=== Page excerpt ===

──────

Brother Giorgio's Kangaroo

Scientist-painter Harold Cohen reveals the mystery works behind his famous "artificially" intelligent AARON program, which draws landscapes and portraits. A profound symbiosis of man and machine, as computer imitates art and art imitates life, it demonstrates the growing capacity of technology to reflect the subtlety of human experience.

Brother Giorgio's Kangaroo
(Excerpt from The Age of Intelligent Machines)

AARON's creator, Harold Cohen by Harold Cohen
Former Director, Center for Research in Computing and the Arts (CRCA) University of California San Diego, and Creator of AARON

This is the year 1300. Brother Giorgio, scholar-monk, has the task of making a map of Australia, a big island just south of India. Maps must record what is known about the places they represent, and Giorgio has been told about a strange Australian animal, rat-like, but much bigger, with a long thick tail and a pouch. He draws it, and it comes out like this:

A year later a world traveler is visiting Giorgio's monastery, and he tells our cartographer that he has the animal wrong. For one thing, it isn't carrying a pouch; the pouch is actually part of its belly. ("Mercy!" says Giorgio.) For another, it doesn't walk on all fours like a rat but on its hind legs, which are much bigger than its front legs. Giorgio redraws his picture:

But the tail rests on the ground. Giorgio tries once more. The traveler screws up his face in concentration, his eyes closed. I don't think that's quite right, he finally says, but I guess it's close enough.

The year is 1987. AARON, a computer program, has the task of drawing some people in a botanical garden-not just making a copy of an existing drawing, you understand, but generating as many unique drawings on this theme as may be required of it. What does it have to know in order to accomplish such a task? How could AARON, the program, get written at all?

The problem will seem a lot less mystifying, though not necessarily less difficult, if we think of these two stories as having a lot in common. AARON has never seen a person or walked through a botanical garden. Giorgio has never seen a kangaroo. Since most of us today get mast of our knowledge of the world indirectly and heavily wrapped in the understanding of other people from grade school teachers to television anchor persons, it should come as no surprise that a computer program doesn't have to experience the world itself in order to know about it.

How did Giorgio know about kangaroos before the visitor started to refine his knowledge? He had been told that the animal was rat-like, but how much good would that have done him if he had never seen a rat? For people, the acquisition of knowledge is cumulative, as it clearly has to be. Nothing is ever understood from scratch. Even the newborn babe has a good deal of knowledge "hard-wired" before it starts. And when we tell each other about the world, it isn't practical or even possible to give a full description of something without referring to same thing else. That's as true for computer programs as it is far people. There is an important difference, though. For people, knowledge must eventually refer back to experience, and people experience the world with their bodies, their brains, their reproductive systems, which computers don't have.

──────

=== Data rows ===
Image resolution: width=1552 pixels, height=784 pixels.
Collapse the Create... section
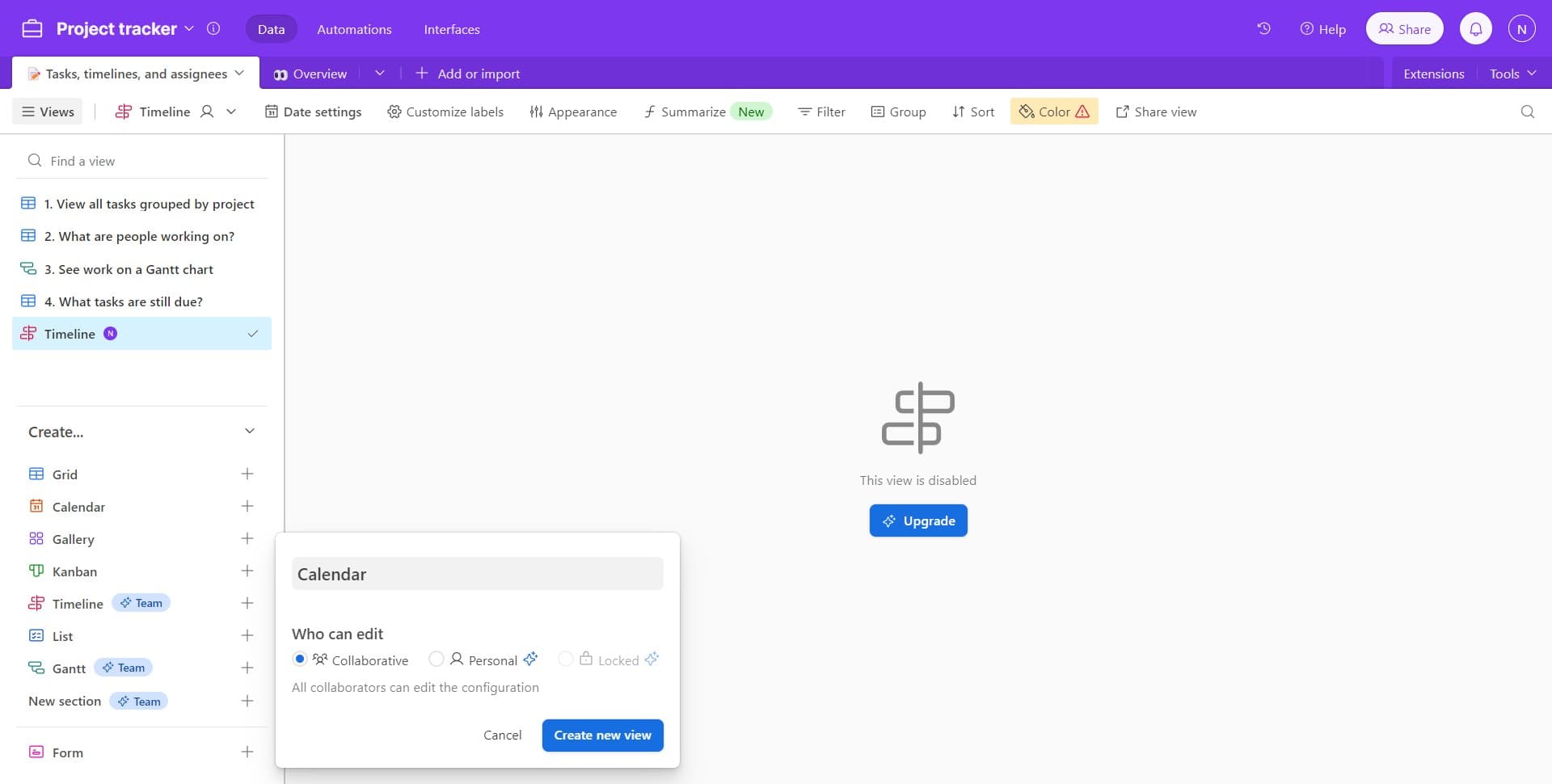[250, 431]
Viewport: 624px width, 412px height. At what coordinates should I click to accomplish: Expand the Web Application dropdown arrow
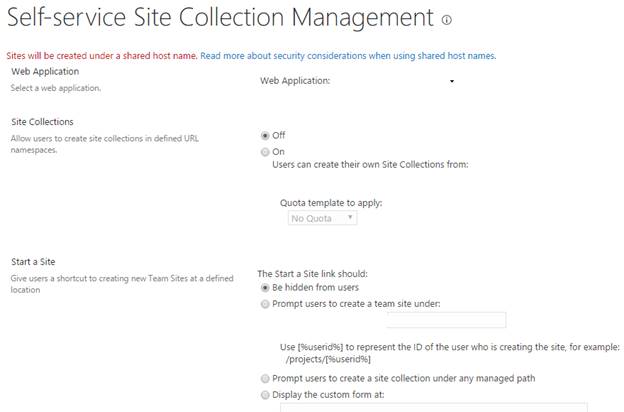point(452,81)
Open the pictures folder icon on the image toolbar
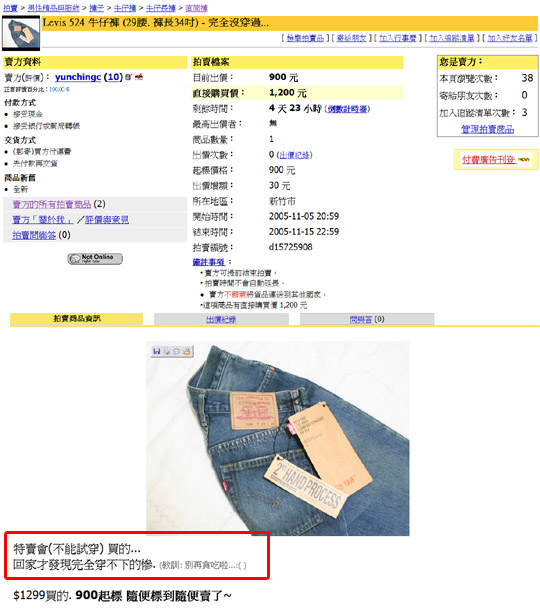This screenshot has height=612, width=540. coord(187,351)
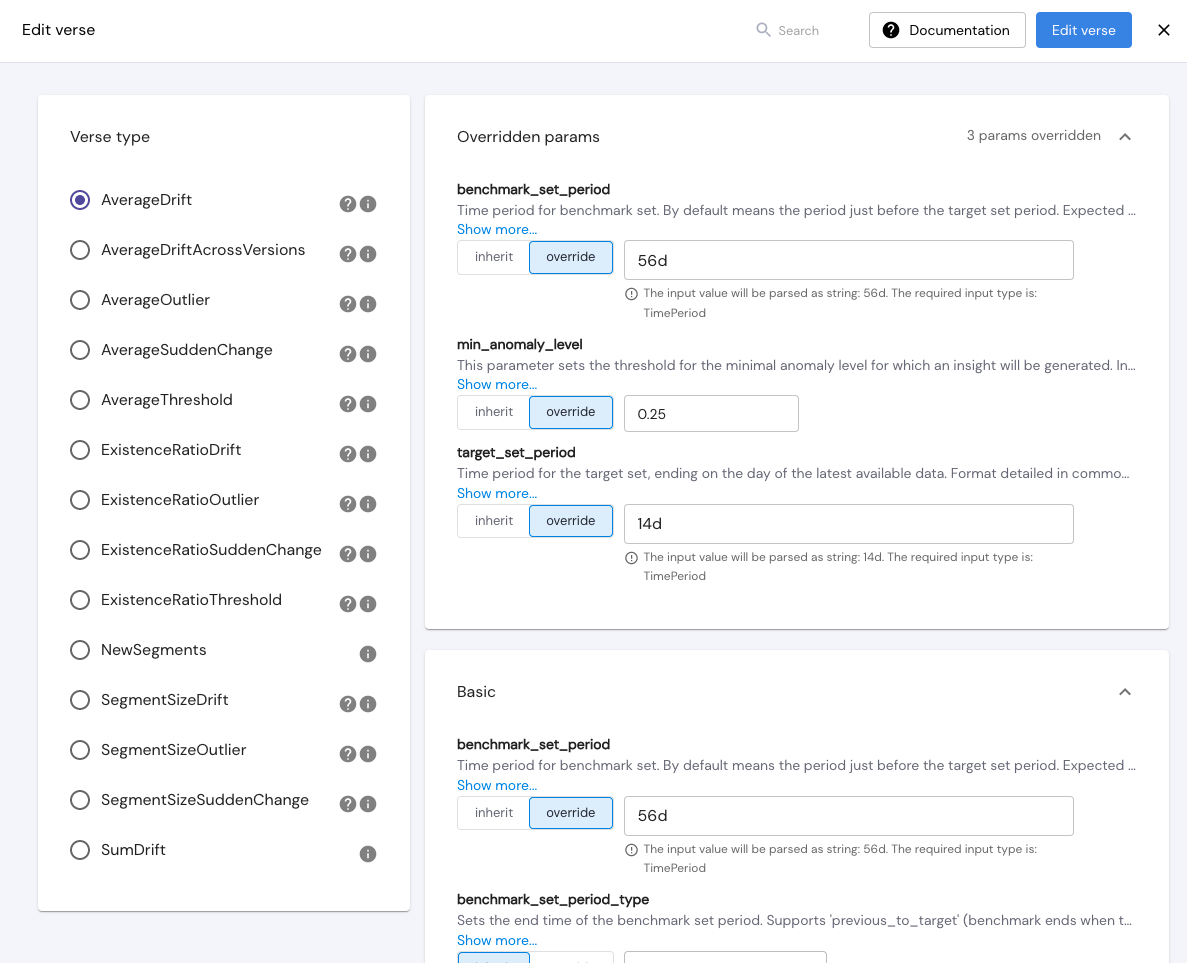Click the info icon beside AverageThreshold
The height and width of the screenshot is (963, 1187).
[368, 404]
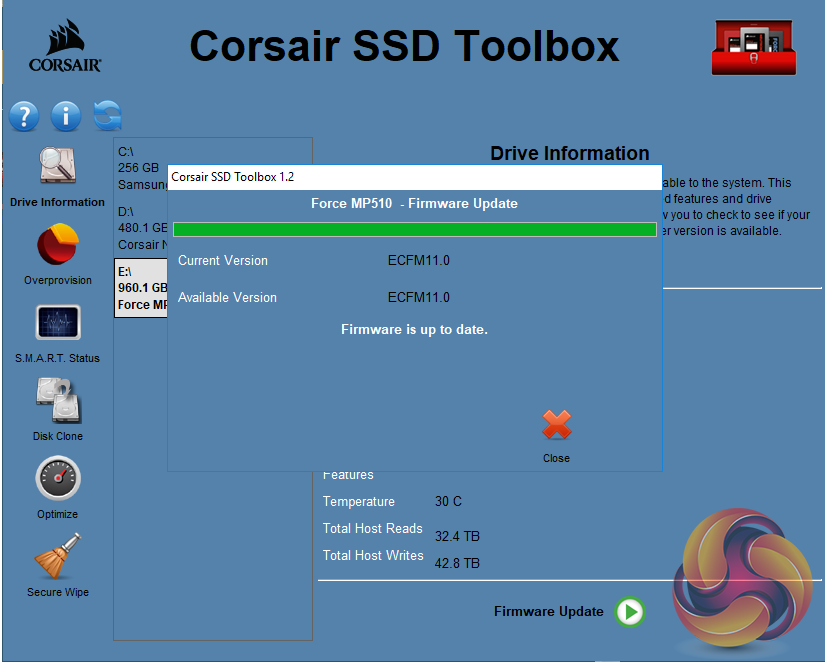The width and height of the screenshot is (826, 662).
Task: Open the Overprovision tool
Action: point(57,246)
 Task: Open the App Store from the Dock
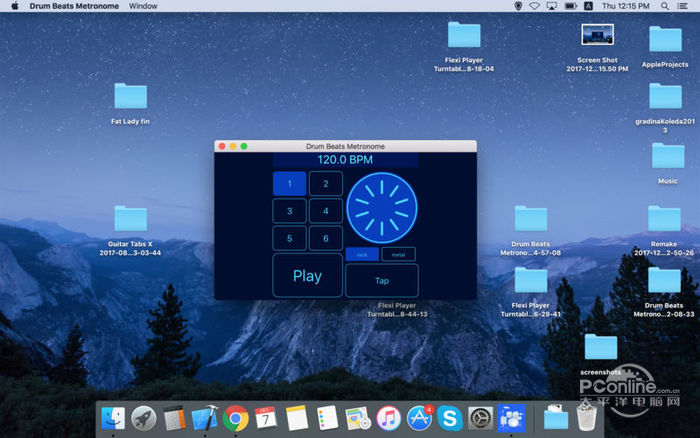click(419, 418)

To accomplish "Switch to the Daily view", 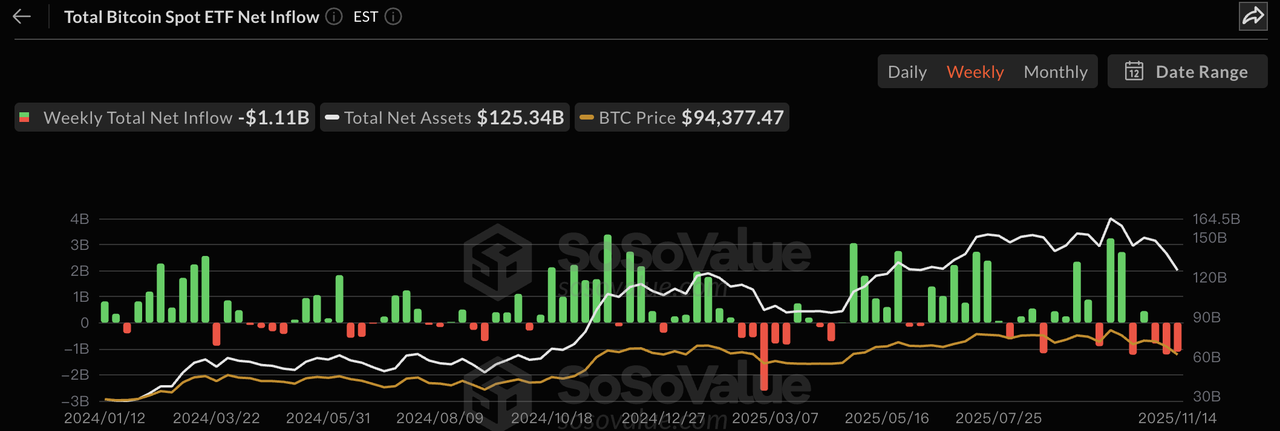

──────

=== Written problem A ===
In the excerpt about Brother Giorgio's kangaroo, in what year is AARON given the task of drawing people in a botanical garden?
=== Written problem B ===
Print the records word for word, starting at the line that contains "Viewport: 624px width, 412px" and ending at the end of the records, with both ends included. Leave out the pictures.
The text and the records are unrelated to each other.

=== Exercise result A ===
1987

=== Exercise result B ===
Viewport: 624px width, 412px height. At what coordinates should I click to accomplish: Expand the Web Application dropdown arrow
point(452,81)
Open the pictures folder icon on the image toolbar
This screenshot has height=612, width=540. coord(187,351)
Click the info icon beside AverageThreshold
The height and width of the screenshot is (963, 1187).
[368, 404]
The width and height of the screenshot is (826, 662).
Task: Open the Overprovision tool
Action: point(57,246)
 Task: Open the App Store from the Dock
click(419, 418)

To accomplish "Switch to the Daily view", 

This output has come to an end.